The Critical Path to Add Compliance to Strategy

Organizations may not recognize that strategic plans should include a compliance component.  Compliance officers frequently look outward to monitor regulatory enforcement initiatives and assess associated risks.  An organization’s compliance program can contribute significant value to key strategic initiatives by recognizing and proactively managing compliance risks associated with those initiatives. 

Now:  A thorough compliance risk assessment and the organization’s strategic plan can be harmonized to prioritize and manage compliance risks that can complicate or derail strategic goals.  A good place for this exercise is the organization’s Compliance Committee.  Operational and administrative leaders can benefit from the melding of the strategic plan and the compliance risk assessment, assuring each is accurate and focused appropriately to reduce compliance risks in strategic implementations. 

Next Week: Once compliance risks are assessed and matched to the strategic plan, choose, implement, and persevere in following a continuous performance improvement approach.  There are many to choose from, such as the iterative “Plan-Do-Check-Adjust” or PDCA management method, where each strategic goal will have an associated plan including assessment milestones and assigned accountability.  Some other methods for assessing a process include Lean Management (reducing waste while increasing quality); Six Sigma (reducing costs and defects); Agile (using various “tools” to meet or exceed performance objectives); and combinations of these and other recognized process improvement methods.   

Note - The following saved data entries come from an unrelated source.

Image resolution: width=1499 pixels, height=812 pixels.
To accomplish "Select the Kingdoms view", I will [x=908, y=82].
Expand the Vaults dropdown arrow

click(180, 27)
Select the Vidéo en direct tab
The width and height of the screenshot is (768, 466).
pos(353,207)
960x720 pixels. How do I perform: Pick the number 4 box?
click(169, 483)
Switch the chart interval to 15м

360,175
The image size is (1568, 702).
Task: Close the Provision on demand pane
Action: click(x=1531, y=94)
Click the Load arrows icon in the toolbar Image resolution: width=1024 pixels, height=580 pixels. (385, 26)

Next:  Recognize an ongoing, collaborative relationship between compliance and strategic leaders.  An ongoing effort by the Compliance Committee to monitor the compliance aspects of implementing the strategic plan will pay great dividends.  By strengthening the understanding of C-suite and senior leaders about the importance of compliance to strategy, the organization will improve its potential while reducing the risk associated with new strategic initiatives, particularly those that involve innovation on the compliance frontier.